2010年6月号 お田植


 代かきを終えるといよいよ田植えである。昔の田植えは、カゴで苗を運ぶ若者(子ども)、型枠を回して型をつける人(男性)、上手に田植えをする早乙女(女性)たち、それこそ猫の手も借りたい忙しさなのだが、農村に活気がみなぎる季節であり、日本の原風景でもある。

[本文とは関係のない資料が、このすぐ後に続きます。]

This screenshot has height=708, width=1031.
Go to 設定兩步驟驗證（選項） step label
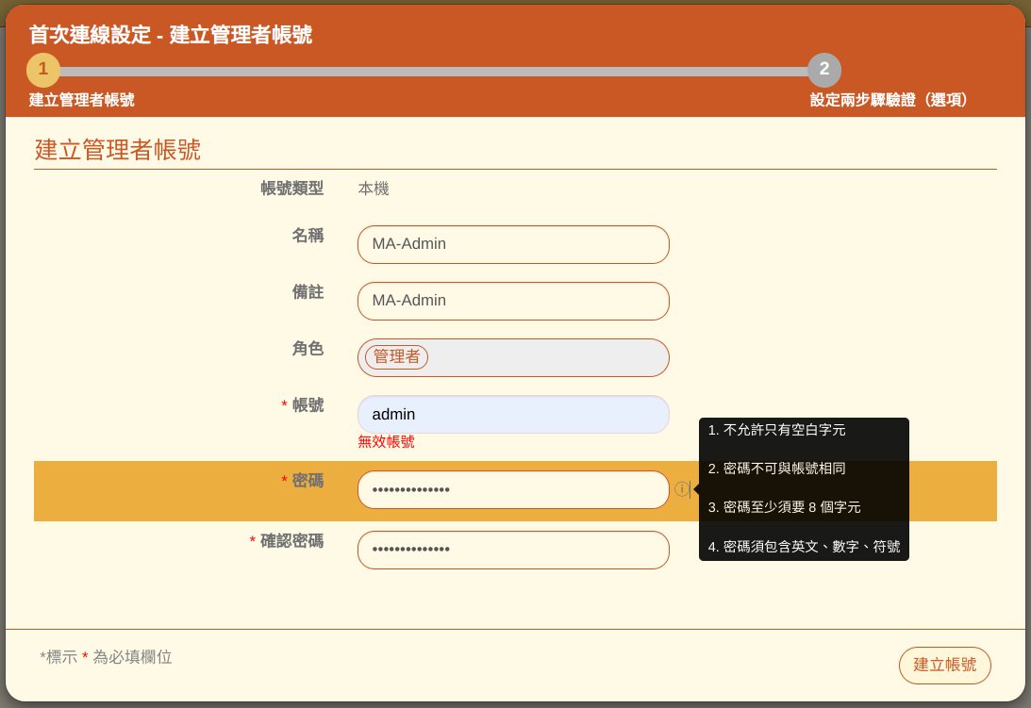892,100
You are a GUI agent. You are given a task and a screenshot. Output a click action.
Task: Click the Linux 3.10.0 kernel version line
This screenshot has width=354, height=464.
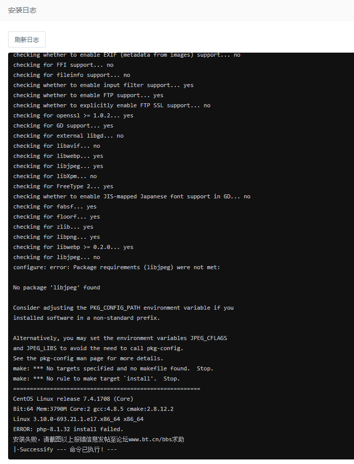click(x=78, y=419)
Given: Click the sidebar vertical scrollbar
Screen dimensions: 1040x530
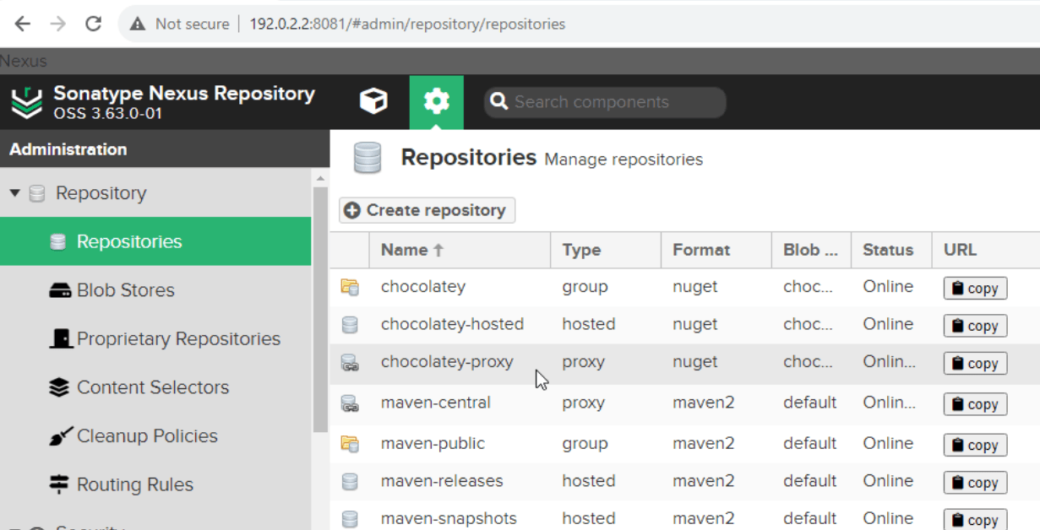Looking at the screenshot, I should [320, 312].
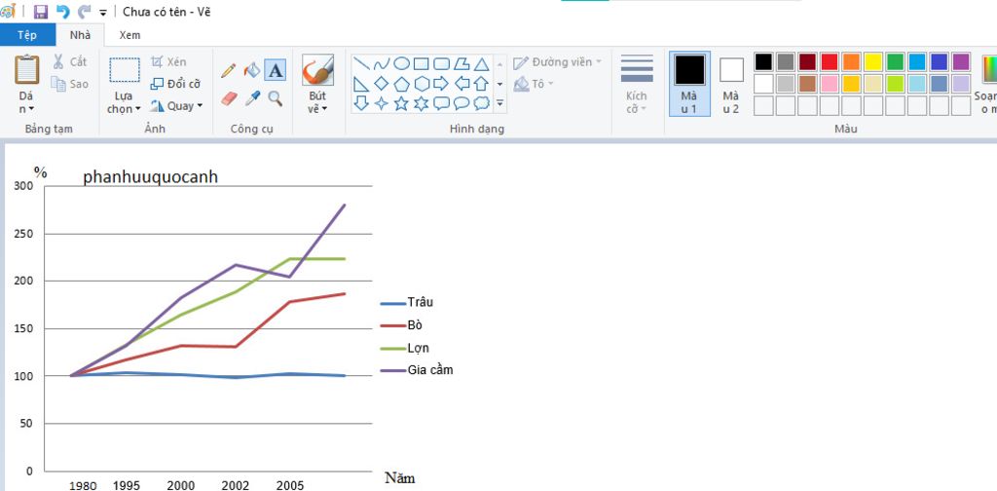Expand the Kích cỡ size dropdown

tap(637, 102)
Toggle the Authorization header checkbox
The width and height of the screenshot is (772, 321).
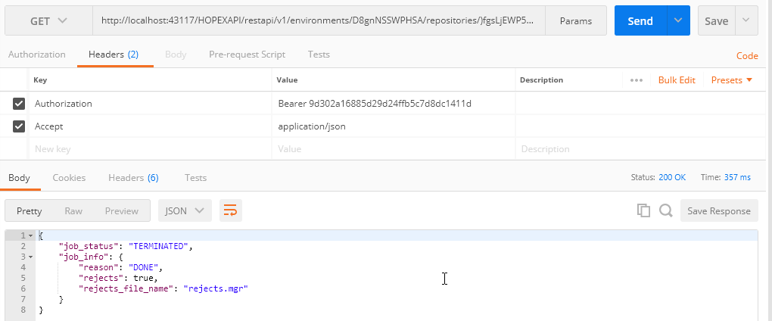pos(19,104)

 昭和42年ころ、長い間、農民の夢であった田植機が秋田に登場。重労働からの解放と生産性の飛躍的な向上は、農民たちの熱意と土地改良技術の飛躍的な進歩によって成し遂げられた。ちなみに日本の米の生産量は、昭和43年の約1,500万トンをピークに、現在は約900万トン。都道府県別1位は秋田で約54万トン。山梨は39位で約3万トンである。経済のくくりから見ると、900万トンの米が60Kg当り2万2千円とすると、総額3兆3千億円。日本のGNPを460兆円とすると全体の0.7%。日本経済の全体からすると小さなシェアである…ちなみにパチンコ産業は20兆円…。しかし、米は江戸時代以前の日本にとっては「石高」そのものであり、現在の貨幣価値と同等の重さだったはず。金銭はビジネスという名のもと、ほとんどゲーム感覚にも似た感覚で得られることもあるが、米はそうはいかない。自然の中で、諸々の障害と闘いながら生産されるものである。田植えはその「ことはじめ」である。